One could argue that nurses are only too aware of the consequences of national policy. They see on a daily basis the effects of reductions in services, with rising access thresholds for young people and delayed discharges for older people as gaps widen in service provision.

As politicians discuss the complexities that lead to violent crime, nurses face stark realities in clinical settings with both perpetrators and victims.

‘Admitting that you find work, or indeed life, too challenging has been subtly discouraged’

Our profession often deals with situations that most would shy away from, and with people society rejects. There is a cost to this exposure, and there always has been. The ‘dark humour’ we are often accused of is something we consider to be legitimate behaviour that helps us to just carry on.

Expectation of coping

Within nursing culture there has always been a subtle and coercive expectation of ‘coping’. Along with it comes a belief that those who cannot cope are just not up to the job. Admitting that you find work, or indeed life, too challenging has been subtly discouraged.

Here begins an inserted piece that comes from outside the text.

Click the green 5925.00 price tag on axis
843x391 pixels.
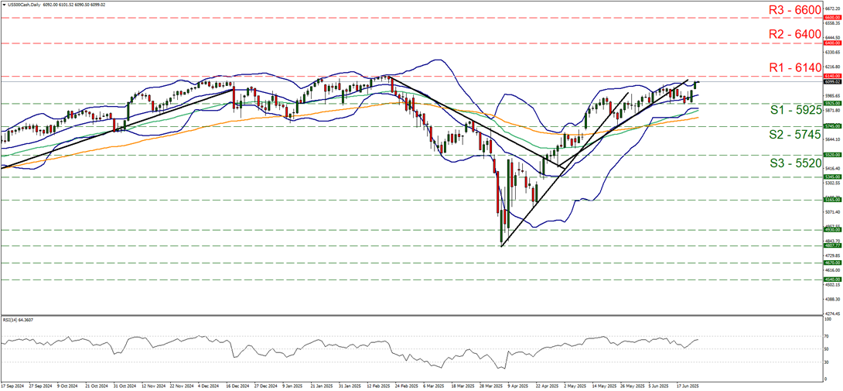832,103

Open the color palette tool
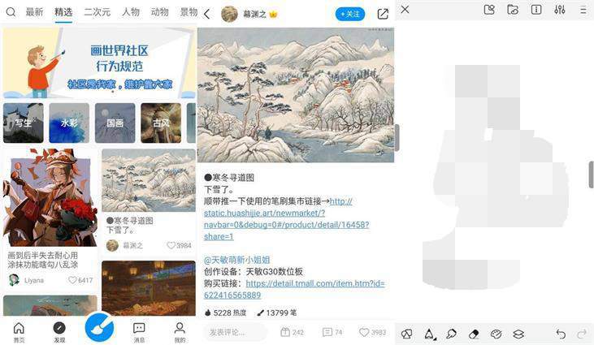click(496, 334)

Perhaps one of the most positive developments of late has been the recognition that such a culture is unhelpful and corrosive. An encouraging change that could have a positive effect on the mental health of the nursing profession is the recognition that it is okay to not be okay.

Taking regular exercise can alleviate some of the effects of stressful situations. Picture: iStock

This seems to be gradually dawning on those who employ nurses – structures, processes and, importantly, resources are beginning to be used to address concerns. Employers are realising that the most precious resource they have is their staff, and if the physical resources they use have the benefit of a commitment to maintenance then why not the staff?

Duty to ourselves

But there is such a thing as personal responsibility. This is not to exonerate employer indifference, where it is present, but we owe a duty of care to ourselves. Coping mechanisms can be effective, but an honest appraisal of how we are managing the stress of work can lead us to consider how we may need to change what we do.

‘A profession characterised by compassion to its clients and also to itself would be a positive influence for mental health’

Spending time with those we care about, exercising, and sharing how we feel can help alleviate the impact of adverse situations. Some protective factors may be genetic but our mental health is not a biological given – we can influence how we are and how we respond to situations we find difficult.

Sense of self and purpose

If the culture we work in is unhelpful, if we feel it needs to change, then we can be the agent of change.

Nursing has a strong and vibrant sense of its past. Its origins are taught and researched, and the cultural values we carry can protect our sense of self and purpose.  Perhaps the greatest untapped protective factor for our collective mental health as a profession is an unashamed sense of worth and kindness to those of our number who are struggling.

A profession characterised by compassion to its clients and also to itself would be a positive influence for mental health both in its work and in wider society.